Farkında olmadan etraflarındaki ortam yavaş yavaş değişmeye başladı, etrafa yoğun gri bir sis çökmeye başladı ve karşılarındaki kişiyi görmeleri zorlaştı.
“Yine mi, bunu nasıl göremedik?” diye yakındı Martha, hançerini çıkararak. Geçmişte, sis her görüldüğünde, gölgeden gelen yaratıkların saldırmak için geleceğini biliyordu.
En son Kyle'ı kaybettiklerinde böyle bir şey yaşamıştı.
“Çocuklar, van'ı ve beyaz kristali koruduğunuzdan emin olun!” diye emretti Lenny ve canavar birimi doğruca van'ın yanına gitti.
Kendisinden iki yaş küçük olanlar tarafından korunmak zorunda kalmaktan biraz utandı. Gerçekten bu kadar güvenilmez miydi? Yine de kristali sıkıca tuttu ve ne olacaksa ona hazırdı.
Herkes silahlarını çekip saldırıya hazırken, orada sakince duran tek kişi Ray'di. Gölge'nin geldiğini görmüştü ve gerçekte sisi ortadan kaldırarak Redwings'e yardım edebileceğini düşünüyordu.
Ejderha gözleriyle sisin içinden görebiliyordu ve düşmanı görebiliyordu. vahşi köpek benzeri bir sürüye benzeyen bir şey vardı. Yanında, Noir onlara sertçe hırlıyordu ve birkaçı geri çekilmiş gibi görünüyordu.
Ancak, diğer herkes olan bitenin farkında değildi. Ray elini Noir'ın üzerine koyarak onu sakinleştirdi. “Auranı içinde tut, enerjini hissetmelerine izin verme.”
Noir efendisini dinledi ve onun yanında kalarak itaat etti. Aslında o kadar sakindi ki, her şey bitene kadar orada yerde yatmaya karar verdi.
Ray'in bunu yapmasının ve dahil olmamasının sebebi Redwings'in daha iyi olmasını istemesiydi. Ray sonunda bir ejderhaya dönüşecekti ve artık insanlar arasında yaşamıyordu. Oluşturduğu insan grubu kendilerini farklı ve yeni tehditlere karşı savunmak zorunda kalacaktı.
Ayrıca her birini tek tek her zaman izlemesi de mümkün olmuyordu.
Odaklanıp canavarların sesini duyan ordu, sisin içine doğru çılgınca savrulmaya başladı, ancak bu hiç yardımcı olmuyordu. İyi iş çıkaran tek kişi Jack'ti, canavarların nerede olduğunu bulmak için burnuna güveniyordu.
Ordunun geri kalanı panik halindeydi.
“Bu sis, eğer ondan kurtulmazsak hepimizin ölümü olacak.” diye düşündü Lenny. “van! van!

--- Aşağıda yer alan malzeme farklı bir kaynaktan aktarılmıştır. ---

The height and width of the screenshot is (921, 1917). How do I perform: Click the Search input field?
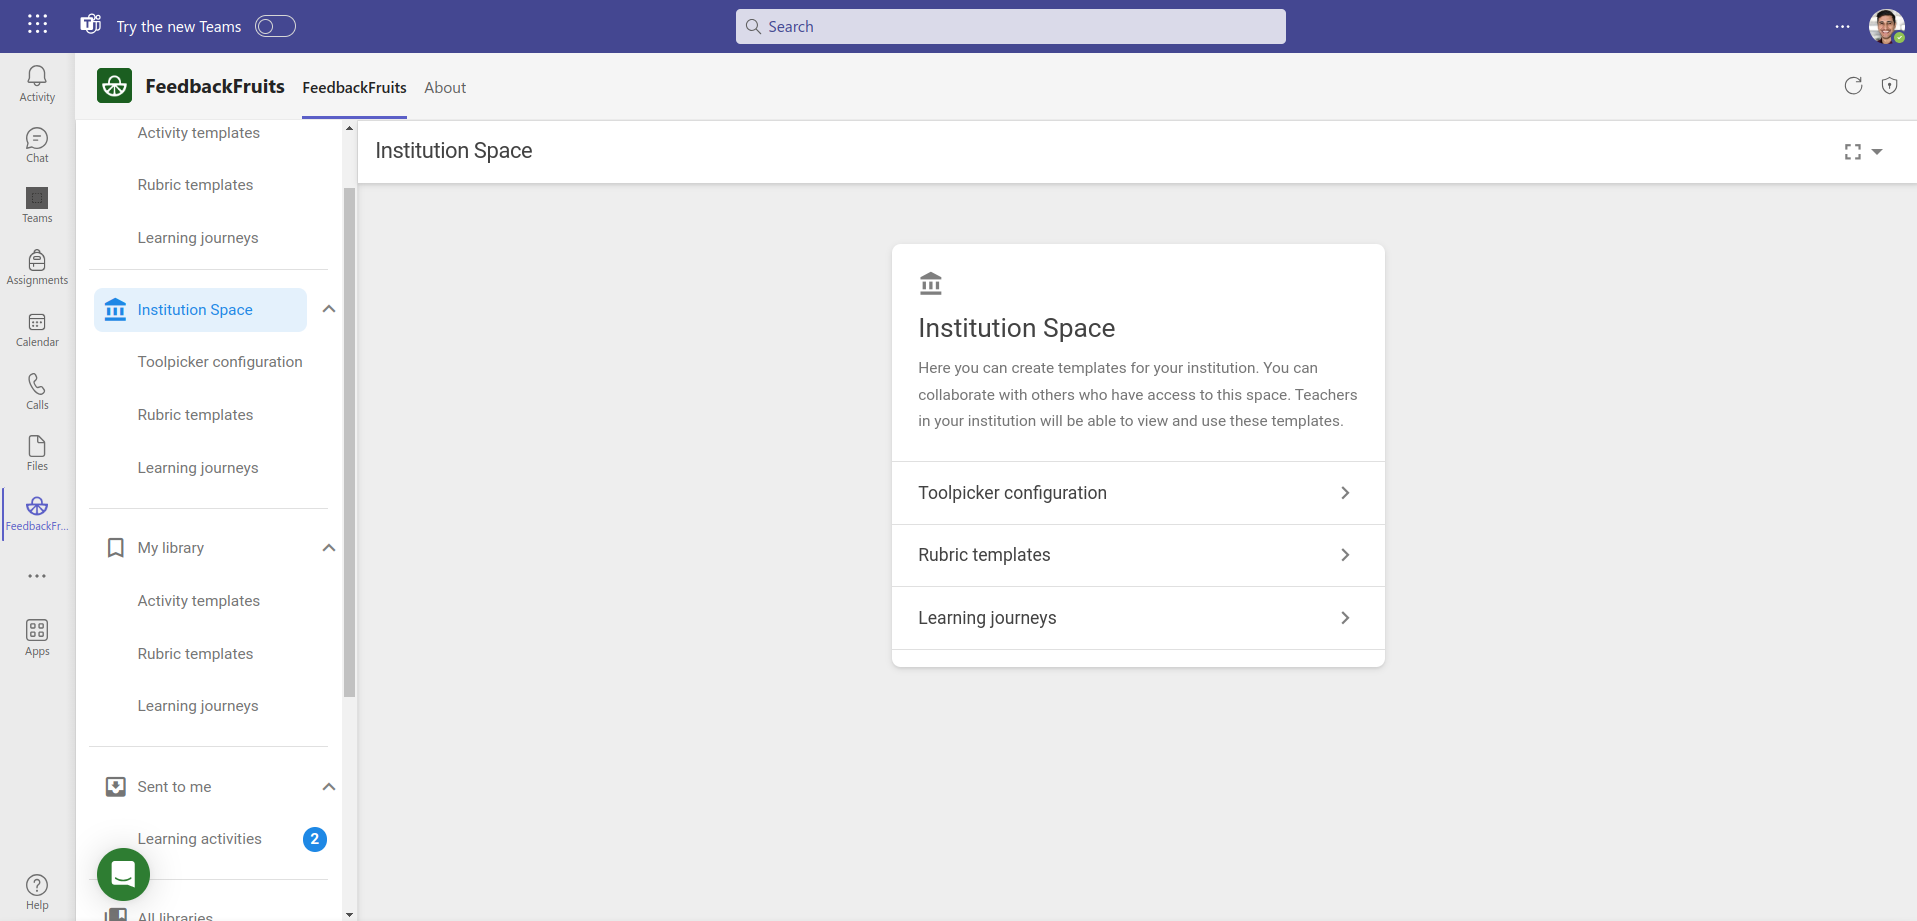tap(1010, 27)
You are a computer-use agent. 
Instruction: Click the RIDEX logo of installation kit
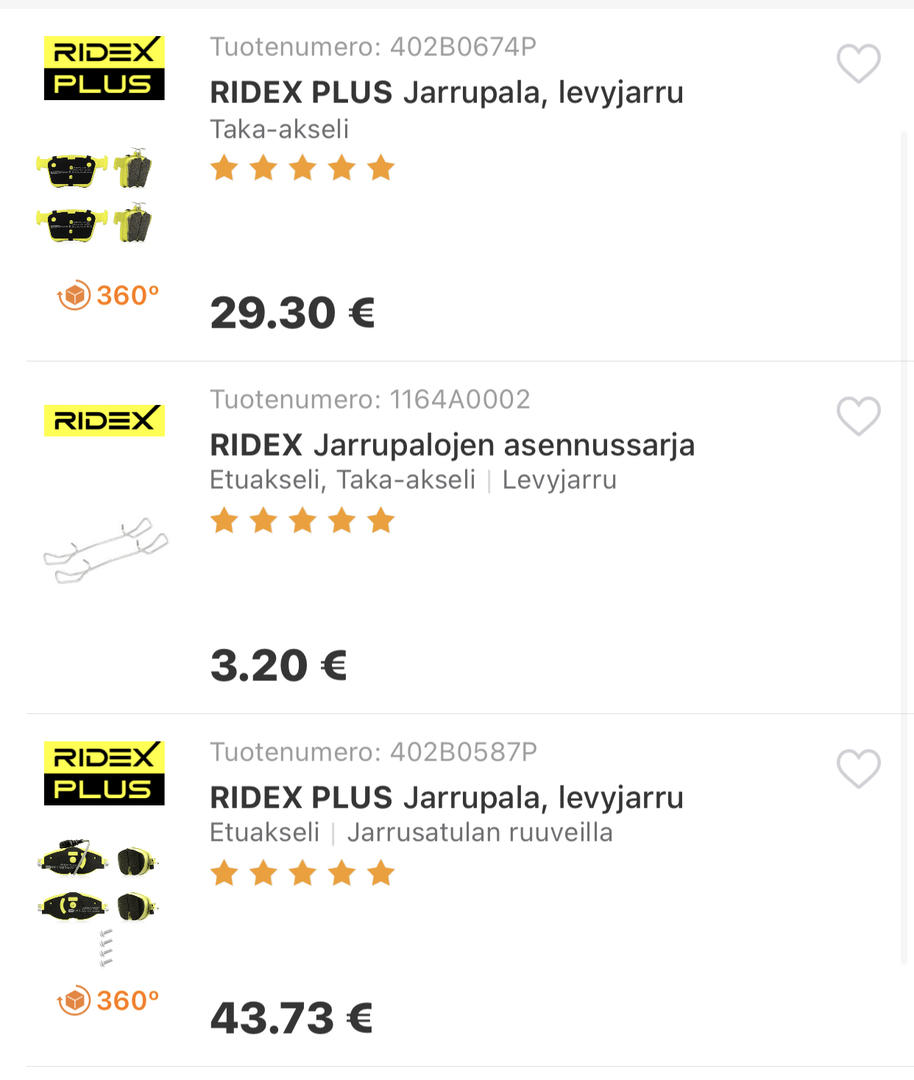(104, 420)
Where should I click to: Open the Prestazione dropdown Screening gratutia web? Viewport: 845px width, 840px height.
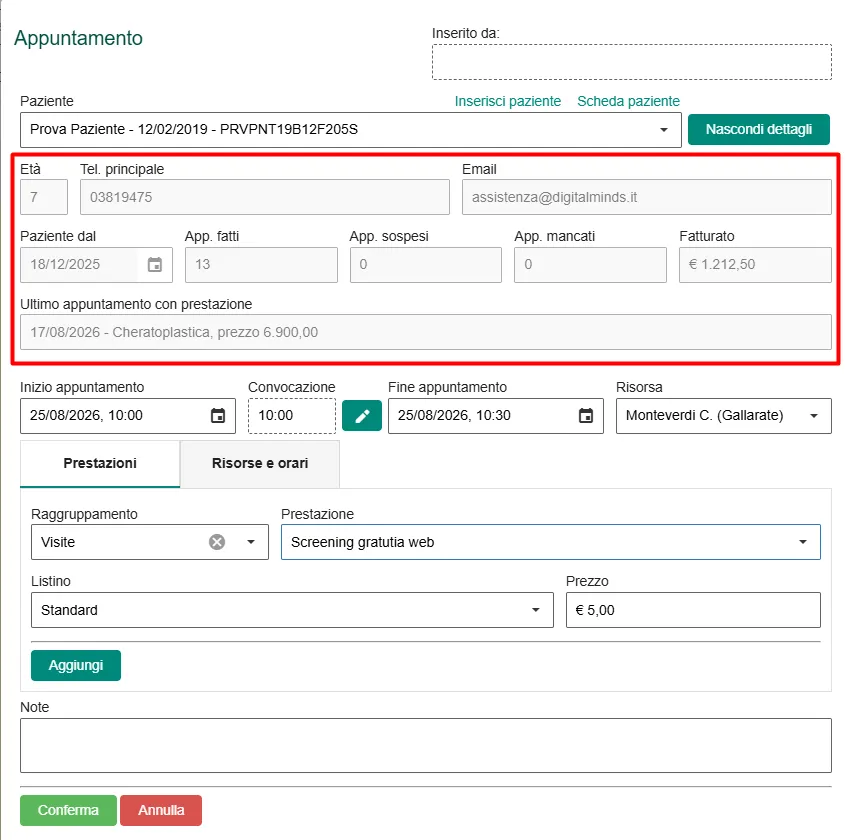tap(550, 542)
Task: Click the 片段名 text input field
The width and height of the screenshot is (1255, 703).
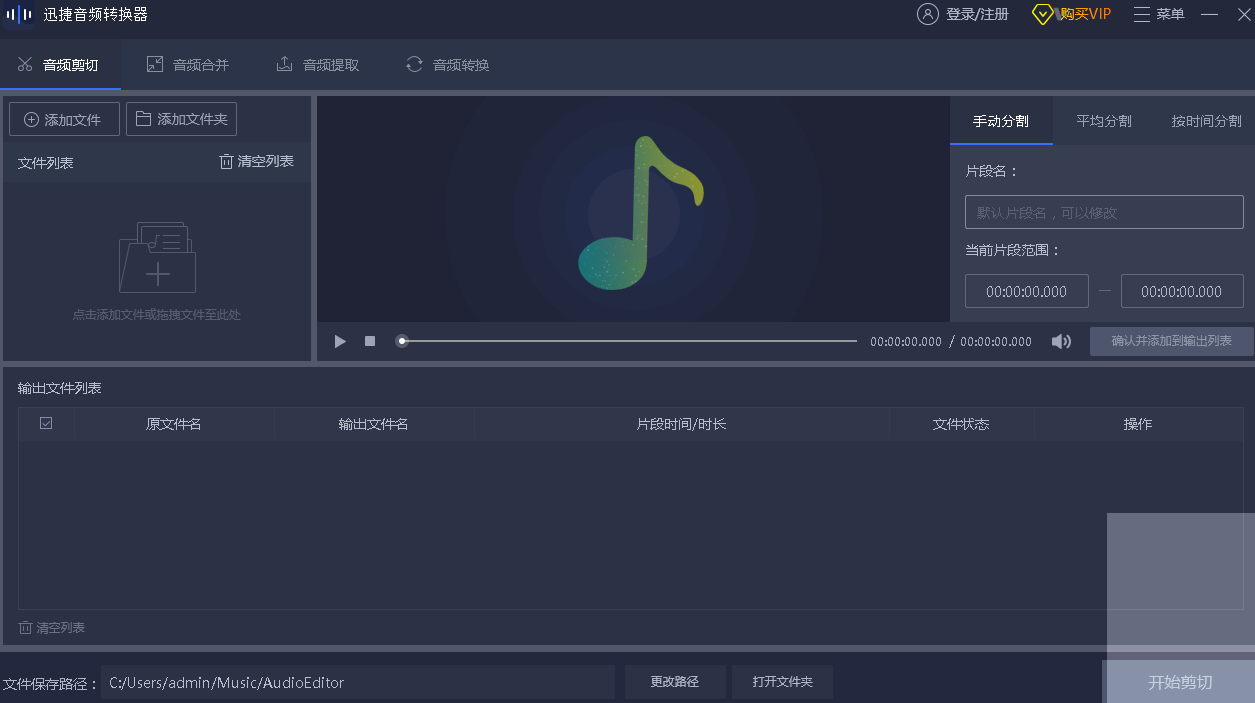Action: [1104, 213]
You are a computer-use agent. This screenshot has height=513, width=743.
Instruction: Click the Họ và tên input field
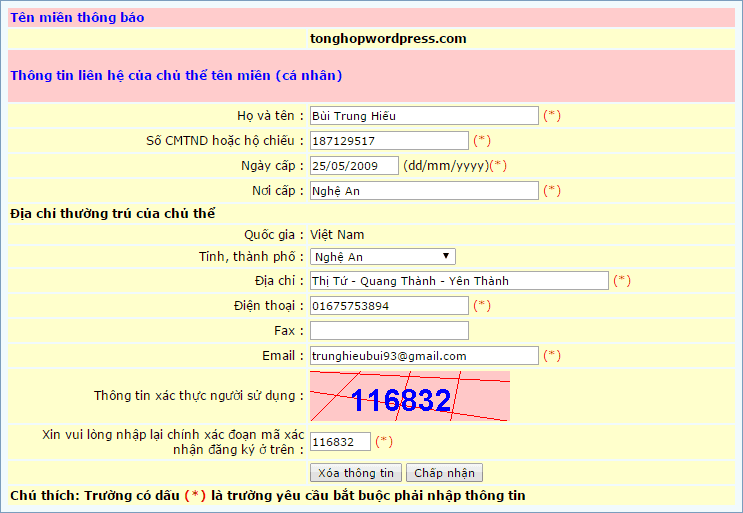(424, 116)
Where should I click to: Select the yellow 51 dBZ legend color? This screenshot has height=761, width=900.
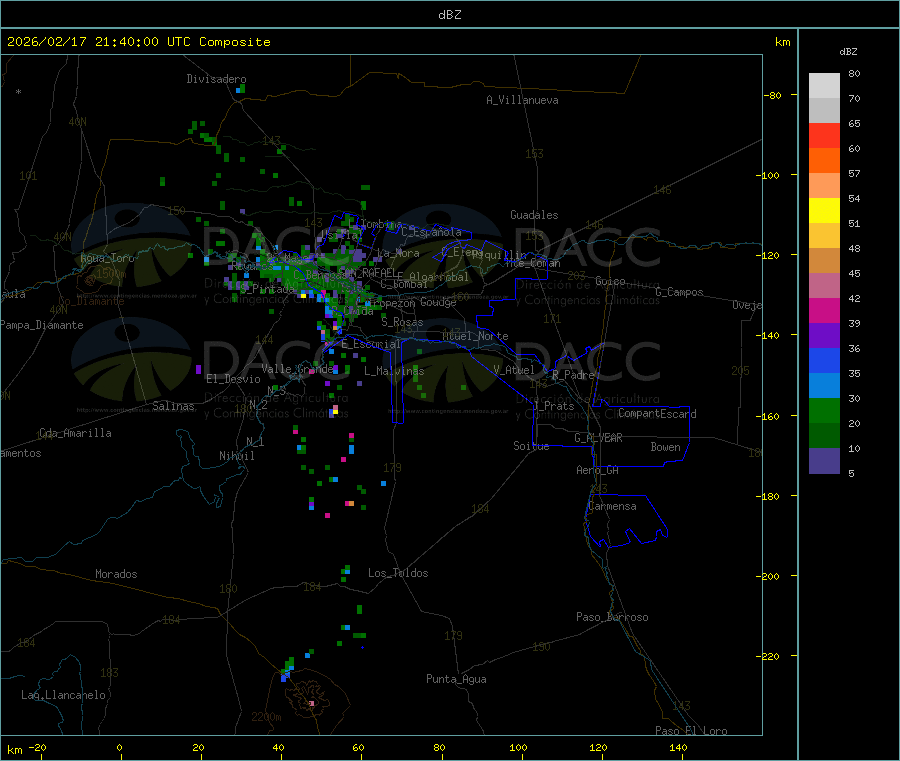pos(824,211)
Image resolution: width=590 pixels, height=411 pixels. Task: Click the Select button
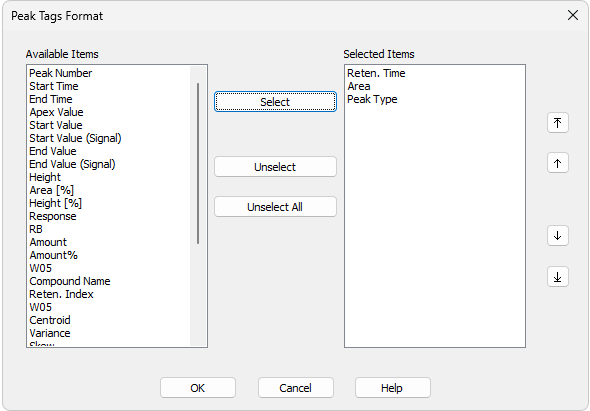click(x=275, y=102)
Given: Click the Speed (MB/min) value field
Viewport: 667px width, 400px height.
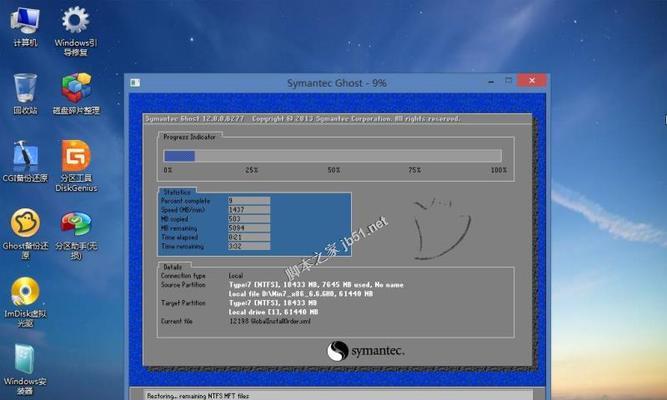Looking at the screenshot, I should tap(248, 210).
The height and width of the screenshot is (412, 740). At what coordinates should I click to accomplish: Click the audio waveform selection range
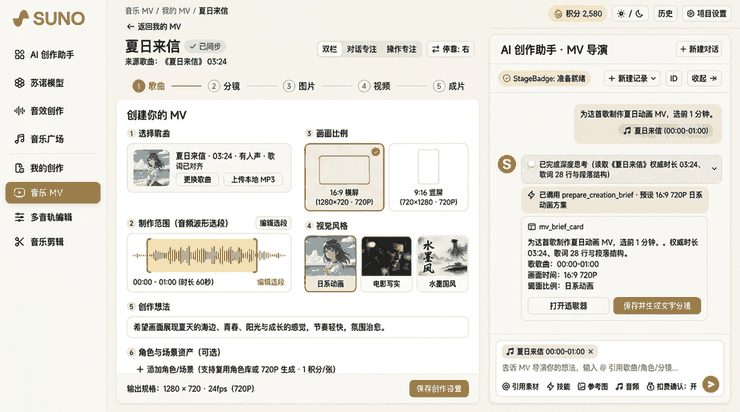pos(202,255)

Cevap ver bana evlat, neredesin?”
“Buraya!” diye bağırdı van.
Sesin geldiği yöne doğru koşan Lenny, van'ın yanına gelmişti.
“Bu sisin içinde kristalini kullanarak bundan kurtulabileceğini düşünüyorum.” dedi Lenny.
“Ama nasıl, kristal sadece Gölge tarafından enfekte olanlara saldırabilir.”
“Kesinlikle öyle, bence sisin kendisi bir tür canavar, canlı, biz hareket ettiğimizde hareket ediyor, akıyor ve yön değiştiriyor.”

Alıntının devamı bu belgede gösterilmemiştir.